Saved entries:
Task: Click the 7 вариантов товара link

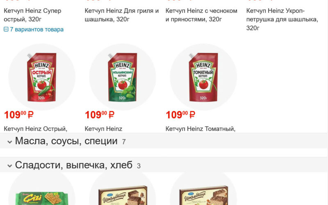Action: [36, 30]
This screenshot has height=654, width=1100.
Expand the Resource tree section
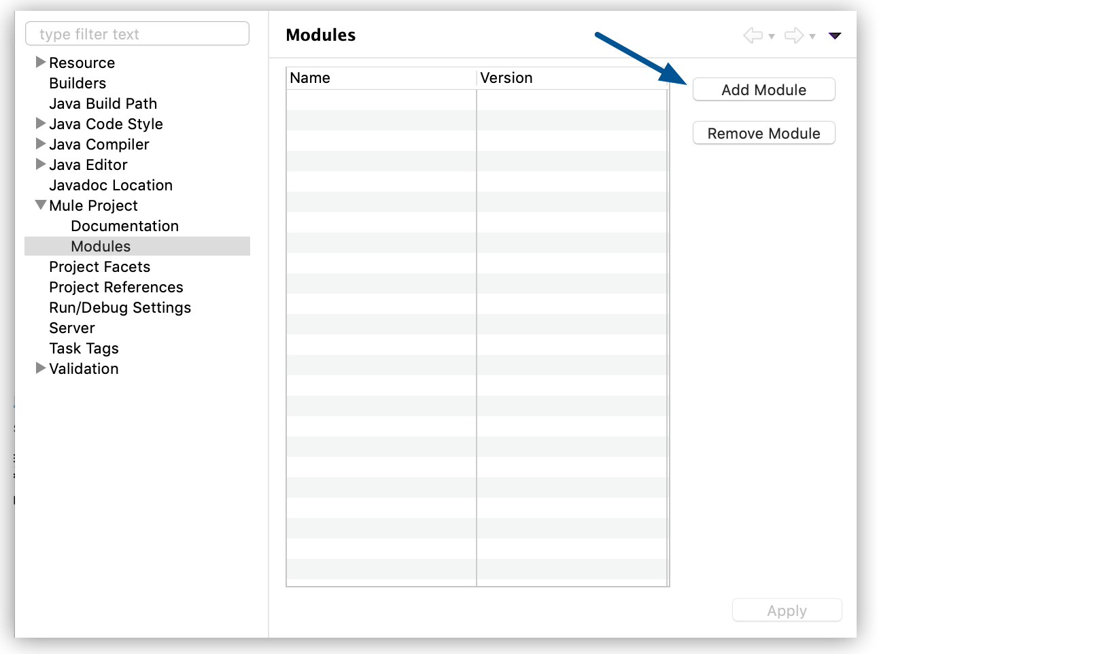[40, 62]
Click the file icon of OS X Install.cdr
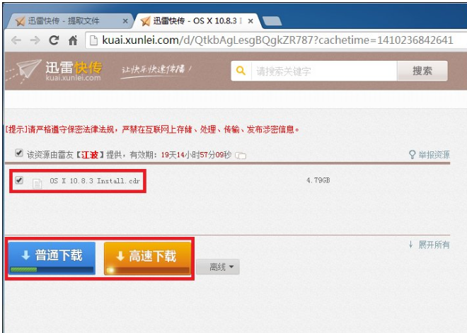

§ **Directions for this task**
The copy should match each line above exactly and contain no images.

§ **Response area**
Task: Click the 7 вариантов товара link

Action: [36, 30]
This screenshot has height=654, width=1100.
Expand the Resource tree section
[40, 62]
Click the file icon of OS X Install.cdr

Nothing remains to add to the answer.